For information on obtaining reprints of this article, please send e-mail to: email@example.com.
Rynson W.H. Lau received a (top) first class honors degree in 1988 from the University of Kent, England, and the PhD degree in 1992 from the University of Cambridge, England. He is currently an associate professor at the City University of Hong Kong. Prior to joining the university in 1998, he taught at the Hong Kong Polytechnic University. His research interests include computer graphics, virtual reality and multimedia systems. He serves on the editorial board of Computer Animation and Virtual Worlds. He was the guest editor of a number of special issues, including IEEE Computer Graphics and Applications on Web graphics, Presence on advances in collaborative virtual environments, and IEEE Transactions on Multimedia on distributed media technologies and applications. He has also served in a number of conferences, including program cochair of ACM VRST 2004 and conference cochair of ACM VRST 2005 and CASA 2005.
George Baciu received degrees in computer science, applied mathematics, and the PhD degree in systems design engineering from the University of Waterloo. He is a professor in the Department of Computing at the Hong Kong Polytechnic University. He has been a member of the Waterloo Computer Graphics Lab and the Pattern Analysis and Machine Intelligence group. Dr. Baciu is the founding director of the Graphics and Multimedia Applications (GAMA) Laboratory at the Hong Kong Polytechnic University. His group performs research in 3D motion capture analysis, animation, collision detection, deformable objects, and geometric modeling. He has published extensively and has served as chair of international conference committees such as the Game Technology Conference (GTEC), Pacific Graphics, Virtual Reality Software and Technology (VRST), Eurographics, Computer Graphics International, CAD/Graphics, and Computer Animation and Social Agents (CASA). His research interests include high-performance collision detection, motion synthesis, dynamics of large scale deformable surfaces for virtual clothing, geometric modeling, and scalable microsurface reconstruction. He is a member of the IEEE and ACM.

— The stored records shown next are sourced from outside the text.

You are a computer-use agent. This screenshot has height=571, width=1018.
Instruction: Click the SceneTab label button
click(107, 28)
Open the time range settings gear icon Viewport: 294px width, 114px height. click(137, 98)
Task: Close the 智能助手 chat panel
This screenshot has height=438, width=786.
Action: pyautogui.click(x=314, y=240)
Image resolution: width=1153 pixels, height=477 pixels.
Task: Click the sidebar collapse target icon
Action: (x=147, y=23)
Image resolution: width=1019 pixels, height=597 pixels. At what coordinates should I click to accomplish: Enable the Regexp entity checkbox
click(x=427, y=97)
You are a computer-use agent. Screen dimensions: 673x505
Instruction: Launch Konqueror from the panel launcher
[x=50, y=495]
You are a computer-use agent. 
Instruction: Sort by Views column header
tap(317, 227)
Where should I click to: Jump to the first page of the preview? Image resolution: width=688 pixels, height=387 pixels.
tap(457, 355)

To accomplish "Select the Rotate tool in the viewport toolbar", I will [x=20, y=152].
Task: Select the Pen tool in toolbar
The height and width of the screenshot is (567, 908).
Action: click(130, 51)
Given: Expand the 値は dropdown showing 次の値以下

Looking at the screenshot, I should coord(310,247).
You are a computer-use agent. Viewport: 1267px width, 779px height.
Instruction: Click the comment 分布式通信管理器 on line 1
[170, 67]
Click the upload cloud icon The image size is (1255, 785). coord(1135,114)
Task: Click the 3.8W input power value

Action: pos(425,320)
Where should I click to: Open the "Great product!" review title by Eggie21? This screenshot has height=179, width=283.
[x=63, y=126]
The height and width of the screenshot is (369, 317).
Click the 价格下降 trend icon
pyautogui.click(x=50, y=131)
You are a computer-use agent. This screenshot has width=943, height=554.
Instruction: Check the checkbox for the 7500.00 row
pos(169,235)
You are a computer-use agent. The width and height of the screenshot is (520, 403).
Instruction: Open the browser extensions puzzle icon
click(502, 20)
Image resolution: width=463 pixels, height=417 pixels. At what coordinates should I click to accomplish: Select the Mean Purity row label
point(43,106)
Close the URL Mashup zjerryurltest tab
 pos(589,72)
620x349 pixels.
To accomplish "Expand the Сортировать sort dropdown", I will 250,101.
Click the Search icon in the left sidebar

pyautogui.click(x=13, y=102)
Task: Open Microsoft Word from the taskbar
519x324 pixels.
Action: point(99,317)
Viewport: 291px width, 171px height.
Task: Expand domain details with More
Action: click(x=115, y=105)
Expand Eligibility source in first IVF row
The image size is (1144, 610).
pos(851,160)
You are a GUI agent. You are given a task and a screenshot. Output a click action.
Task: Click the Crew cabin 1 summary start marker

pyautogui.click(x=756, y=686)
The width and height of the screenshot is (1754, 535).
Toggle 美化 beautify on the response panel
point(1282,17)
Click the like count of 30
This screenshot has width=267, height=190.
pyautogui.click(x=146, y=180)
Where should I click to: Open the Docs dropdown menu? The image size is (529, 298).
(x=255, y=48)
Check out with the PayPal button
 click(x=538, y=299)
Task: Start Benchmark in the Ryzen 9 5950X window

Hans-Peter Seidel is the scientific director and chair of the Computer Graphics Group at the Max-Planck-Institut (MPI) Informatik and a professor of computer science at the University of Saarbrucken, Germany. The Saarbrucken computer graphics group was established in 1999 and currently consists of about 35 researchers. He has published approximately 200 technical papers in the field and has lectured widely on these topics. He has received grants from a wide range of organizations, including the German National Science Foundation (DFG), the European Community (EU), NATO, and the German-Israel Foundation (GIF). In 2003, he was awarded the "Leibniz Preis," the most prestigious German research award, from the German Research Foundation (DFG). He is the first computer graphics researcher to receive this award. In 2004, he was selected as the founding chair of the Eurographics Awards Programme.